Entries taken from a collection
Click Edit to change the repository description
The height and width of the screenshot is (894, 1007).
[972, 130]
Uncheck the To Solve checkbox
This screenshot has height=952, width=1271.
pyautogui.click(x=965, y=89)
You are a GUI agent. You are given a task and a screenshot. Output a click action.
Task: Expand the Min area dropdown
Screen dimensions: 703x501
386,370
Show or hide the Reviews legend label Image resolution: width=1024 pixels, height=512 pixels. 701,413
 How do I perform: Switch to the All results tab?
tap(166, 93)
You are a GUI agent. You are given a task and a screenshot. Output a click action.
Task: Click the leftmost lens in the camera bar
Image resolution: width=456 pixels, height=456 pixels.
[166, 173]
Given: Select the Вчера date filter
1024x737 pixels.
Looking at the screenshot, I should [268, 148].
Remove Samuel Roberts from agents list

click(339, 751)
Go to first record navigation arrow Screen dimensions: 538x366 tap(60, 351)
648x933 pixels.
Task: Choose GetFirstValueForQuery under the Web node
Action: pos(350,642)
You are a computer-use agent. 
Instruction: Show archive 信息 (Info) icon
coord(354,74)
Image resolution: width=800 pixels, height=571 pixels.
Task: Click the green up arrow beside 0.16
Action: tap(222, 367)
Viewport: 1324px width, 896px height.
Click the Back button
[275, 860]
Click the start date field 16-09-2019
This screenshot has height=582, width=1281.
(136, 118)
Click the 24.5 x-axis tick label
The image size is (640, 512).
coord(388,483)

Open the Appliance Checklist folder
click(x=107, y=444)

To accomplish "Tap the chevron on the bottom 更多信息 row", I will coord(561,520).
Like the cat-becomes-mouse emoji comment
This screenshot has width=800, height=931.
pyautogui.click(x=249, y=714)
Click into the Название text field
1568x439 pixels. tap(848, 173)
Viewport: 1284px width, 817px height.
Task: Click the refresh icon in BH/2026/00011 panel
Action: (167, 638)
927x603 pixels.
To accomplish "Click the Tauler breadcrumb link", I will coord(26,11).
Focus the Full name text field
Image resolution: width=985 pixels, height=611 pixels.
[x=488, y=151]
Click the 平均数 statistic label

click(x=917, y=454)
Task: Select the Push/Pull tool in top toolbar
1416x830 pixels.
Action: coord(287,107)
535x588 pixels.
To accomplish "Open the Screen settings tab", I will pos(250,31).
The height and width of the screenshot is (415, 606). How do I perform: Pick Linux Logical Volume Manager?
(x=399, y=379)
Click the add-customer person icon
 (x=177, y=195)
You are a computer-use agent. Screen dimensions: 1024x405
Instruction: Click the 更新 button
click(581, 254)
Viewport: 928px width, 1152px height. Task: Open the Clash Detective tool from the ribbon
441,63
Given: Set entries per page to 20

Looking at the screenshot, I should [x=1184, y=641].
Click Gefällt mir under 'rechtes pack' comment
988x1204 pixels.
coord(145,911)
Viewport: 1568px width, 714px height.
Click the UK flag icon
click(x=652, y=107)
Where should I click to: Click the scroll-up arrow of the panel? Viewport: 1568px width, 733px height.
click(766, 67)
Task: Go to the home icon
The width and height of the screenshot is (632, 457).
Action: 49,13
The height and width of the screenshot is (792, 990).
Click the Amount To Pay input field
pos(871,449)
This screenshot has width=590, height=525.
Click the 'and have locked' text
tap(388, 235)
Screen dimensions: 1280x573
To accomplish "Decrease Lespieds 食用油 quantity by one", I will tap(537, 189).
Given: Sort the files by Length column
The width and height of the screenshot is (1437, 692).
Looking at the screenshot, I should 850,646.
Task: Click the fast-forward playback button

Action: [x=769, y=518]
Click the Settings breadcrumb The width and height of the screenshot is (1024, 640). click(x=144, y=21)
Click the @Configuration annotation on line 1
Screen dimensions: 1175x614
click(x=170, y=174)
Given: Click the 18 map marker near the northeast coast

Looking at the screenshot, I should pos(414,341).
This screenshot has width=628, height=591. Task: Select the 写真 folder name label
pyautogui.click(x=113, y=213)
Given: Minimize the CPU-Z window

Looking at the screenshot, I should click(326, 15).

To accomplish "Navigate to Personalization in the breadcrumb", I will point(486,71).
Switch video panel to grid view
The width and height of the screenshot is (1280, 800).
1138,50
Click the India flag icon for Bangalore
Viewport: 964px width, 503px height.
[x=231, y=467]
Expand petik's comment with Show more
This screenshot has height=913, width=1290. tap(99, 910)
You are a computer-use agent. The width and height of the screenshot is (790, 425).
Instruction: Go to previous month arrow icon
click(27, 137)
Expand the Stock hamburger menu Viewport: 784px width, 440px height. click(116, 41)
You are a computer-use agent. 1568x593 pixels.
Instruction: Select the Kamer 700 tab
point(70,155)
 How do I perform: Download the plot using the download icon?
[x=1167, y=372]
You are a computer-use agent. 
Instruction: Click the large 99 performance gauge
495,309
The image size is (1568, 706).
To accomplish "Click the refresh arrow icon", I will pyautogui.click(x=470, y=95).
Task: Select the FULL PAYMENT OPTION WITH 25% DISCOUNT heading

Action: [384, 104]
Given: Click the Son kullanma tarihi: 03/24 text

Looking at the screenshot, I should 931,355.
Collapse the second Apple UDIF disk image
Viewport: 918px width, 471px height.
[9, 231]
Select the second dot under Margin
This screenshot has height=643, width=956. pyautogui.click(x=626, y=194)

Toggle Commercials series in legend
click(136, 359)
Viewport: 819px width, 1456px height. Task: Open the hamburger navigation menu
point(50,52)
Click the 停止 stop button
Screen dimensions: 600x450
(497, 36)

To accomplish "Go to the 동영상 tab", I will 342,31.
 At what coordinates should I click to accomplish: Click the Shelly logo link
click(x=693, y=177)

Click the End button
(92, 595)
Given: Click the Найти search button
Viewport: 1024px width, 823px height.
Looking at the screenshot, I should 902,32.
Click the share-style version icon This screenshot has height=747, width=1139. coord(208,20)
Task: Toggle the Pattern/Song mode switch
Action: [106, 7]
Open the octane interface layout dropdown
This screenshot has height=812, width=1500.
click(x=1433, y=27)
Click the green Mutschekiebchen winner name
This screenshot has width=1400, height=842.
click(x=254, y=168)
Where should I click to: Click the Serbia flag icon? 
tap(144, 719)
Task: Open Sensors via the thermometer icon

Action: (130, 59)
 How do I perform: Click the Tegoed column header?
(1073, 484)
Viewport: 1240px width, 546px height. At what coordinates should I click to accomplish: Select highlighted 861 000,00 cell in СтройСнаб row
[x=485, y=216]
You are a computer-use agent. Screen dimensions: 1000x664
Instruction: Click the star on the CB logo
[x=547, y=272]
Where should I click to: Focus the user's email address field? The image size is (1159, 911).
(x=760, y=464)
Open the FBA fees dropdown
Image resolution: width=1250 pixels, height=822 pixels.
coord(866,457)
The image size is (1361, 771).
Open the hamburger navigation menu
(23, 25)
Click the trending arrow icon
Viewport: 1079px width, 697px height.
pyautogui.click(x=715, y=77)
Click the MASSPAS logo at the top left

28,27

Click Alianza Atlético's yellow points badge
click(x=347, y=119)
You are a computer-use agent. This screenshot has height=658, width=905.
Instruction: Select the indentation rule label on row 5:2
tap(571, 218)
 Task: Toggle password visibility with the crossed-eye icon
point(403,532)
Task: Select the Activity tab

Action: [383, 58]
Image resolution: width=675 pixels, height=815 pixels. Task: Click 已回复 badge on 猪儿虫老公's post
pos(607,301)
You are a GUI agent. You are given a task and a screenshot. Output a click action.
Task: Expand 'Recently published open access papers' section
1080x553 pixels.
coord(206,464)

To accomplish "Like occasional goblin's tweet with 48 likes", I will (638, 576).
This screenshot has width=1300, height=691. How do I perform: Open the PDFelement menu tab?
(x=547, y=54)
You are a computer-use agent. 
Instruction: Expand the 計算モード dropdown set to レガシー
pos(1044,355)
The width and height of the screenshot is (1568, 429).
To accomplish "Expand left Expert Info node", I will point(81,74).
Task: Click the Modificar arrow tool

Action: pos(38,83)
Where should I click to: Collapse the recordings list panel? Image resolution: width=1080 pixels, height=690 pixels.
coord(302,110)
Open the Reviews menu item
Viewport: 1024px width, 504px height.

**Required work:** The expected answer is every line in the data above that carries the string "computer".

**Solution to the problem:**
You are a computer-use agent. 
You are a computer-use agent. Screen dimensions: 1024x405
You are a computer-use agent. The width and height of the screenshot is (790, 425).
You are a computer-use agent. 1568x593 pixels.
You are a computer-use agent. 
You are a computer-use agent. Screen dimensions: 1000x664
You are a computer-use agent. This screenshot has height=658, width=905.
You are a computer-use agent. 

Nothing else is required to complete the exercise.